Are GMOs Being Regulated or Not?
by Claire Hope Cummings, M.A., J.D.
June 11, 2003
(Wednesday, June 11, 2003 -- CropChoice guest commentary) -- New genetically modified organisms (GMOs) are on the loose and they are causing trouble. These are not the GMOs most people hear about: soybeans that resist weed killers or corn that kills insects. These are experimental crops that contain pharmaceutical proteins, industrial chemicals, even human genes.
They are being grown outdoors in hundreds of secret locations all over the country, in open-pollinated plants such as corn. This powerful new use of biotechnology is called "pharming," and it poses very real threats to our personal and environmental health. Cases of pharm contamination have already occurred, raising new criticisms of the regulatory system in the United States.
When GMOs were first introduced into agriculture, farmers and consumer groups questioned the lack of basic protections. Since then, GMO contamination has spread from the corn fields in the Midwest to the birthplace of corn in the remote mountains of Mexico. Farmers have not been able to protect themselves from this genetic trespass. Instead of holding GMO manufacturers liable, the courts are upholding the patent rights of seed companies and making the farmers pay. Taxpayers are subsidizing the costs of GMO food recalls. While national polls show that well over 90% of U.S. consumers want GMO food labeled, government regulators still refuse to consider it.
By almost any measure, regulatory oversight of agricultural biotechnology is failing to protect the public interest. The reason is, it was designed that way. Long before there were any products ready for market, the GMO manufacturers were in Washington, D.C. taking pre-emptive action to ensure that the regulatory climate would favor their interests. The industry wanted to leave just enough regulation in place to give the public a sense of assurance, while leaving the manufacturers free of any real restraint.

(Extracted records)
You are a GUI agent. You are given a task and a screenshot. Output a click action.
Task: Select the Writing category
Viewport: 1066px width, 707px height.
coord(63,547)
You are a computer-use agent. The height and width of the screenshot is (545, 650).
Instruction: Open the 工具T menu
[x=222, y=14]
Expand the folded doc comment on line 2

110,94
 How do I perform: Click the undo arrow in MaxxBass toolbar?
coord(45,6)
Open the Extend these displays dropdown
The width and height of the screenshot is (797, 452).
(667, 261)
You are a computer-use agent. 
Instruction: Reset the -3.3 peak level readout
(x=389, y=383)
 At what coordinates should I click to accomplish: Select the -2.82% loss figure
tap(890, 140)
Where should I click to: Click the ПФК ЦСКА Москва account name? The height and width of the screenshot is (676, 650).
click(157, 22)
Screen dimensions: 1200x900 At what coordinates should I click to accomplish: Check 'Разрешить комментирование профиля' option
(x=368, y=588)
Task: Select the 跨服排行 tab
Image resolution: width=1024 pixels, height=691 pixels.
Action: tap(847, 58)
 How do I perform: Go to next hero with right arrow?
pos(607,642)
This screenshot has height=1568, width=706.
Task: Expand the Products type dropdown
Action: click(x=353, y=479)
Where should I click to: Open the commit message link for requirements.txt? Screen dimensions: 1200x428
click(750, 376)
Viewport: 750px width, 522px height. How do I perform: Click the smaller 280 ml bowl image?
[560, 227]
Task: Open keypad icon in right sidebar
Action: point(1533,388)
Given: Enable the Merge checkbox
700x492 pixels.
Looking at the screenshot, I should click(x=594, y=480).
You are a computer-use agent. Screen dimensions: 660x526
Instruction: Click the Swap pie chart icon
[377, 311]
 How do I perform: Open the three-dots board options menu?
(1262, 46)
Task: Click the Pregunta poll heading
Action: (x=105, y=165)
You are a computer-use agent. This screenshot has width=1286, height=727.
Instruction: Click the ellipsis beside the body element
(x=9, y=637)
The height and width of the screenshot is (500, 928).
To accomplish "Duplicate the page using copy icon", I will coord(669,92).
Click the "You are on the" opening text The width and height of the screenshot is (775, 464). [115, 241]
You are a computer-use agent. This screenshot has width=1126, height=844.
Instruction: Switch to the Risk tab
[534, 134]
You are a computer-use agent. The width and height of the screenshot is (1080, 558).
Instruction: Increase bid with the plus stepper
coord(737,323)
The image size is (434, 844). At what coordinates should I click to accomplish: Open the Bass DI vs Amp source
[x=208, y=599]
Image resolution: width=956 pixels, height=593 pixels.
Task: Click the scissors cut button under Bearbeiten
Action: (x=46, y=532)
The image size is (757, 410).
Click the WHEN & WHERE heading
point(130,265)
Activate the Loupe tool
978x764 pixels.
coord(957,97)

(EXPLORE THE MATERIAL)
a – In the GMO commentary, what percentage of U.S. consumers do national polls show want GMO food labeled?
b – Quote the GMO commentary word for word from "Are GMOs Being" to "the United States.".

(ANSWERS FOR THE TASKS)
a – Well over 90%.

b –
Are GMOs Being Regulated or Not?
by Claire Hope Cummings, M.A., J.D.
June 11, 2003
(Wednesday, June 11, 2003 -- CropChoice guest commentary) -- New genetically modified organisms (GMOs) are on the loose and they are causing trouble. These are not the GMOs most people hear about: soybeans that resist weed killers or corn that kills insects. These are experimental crops that contain pharmaceutical proteins, industrial chemicals, even human genes.
They are being grown outdoors in hundreds of secret locations all over the country, in open-pollinated plants such as corn. This powerful new use of biotechnology is called "pharming," and it poses very real threats to our personal and environmental health. Cases of pharm contamination have already occurred, raising new criticisms of the regulatory system in the United States.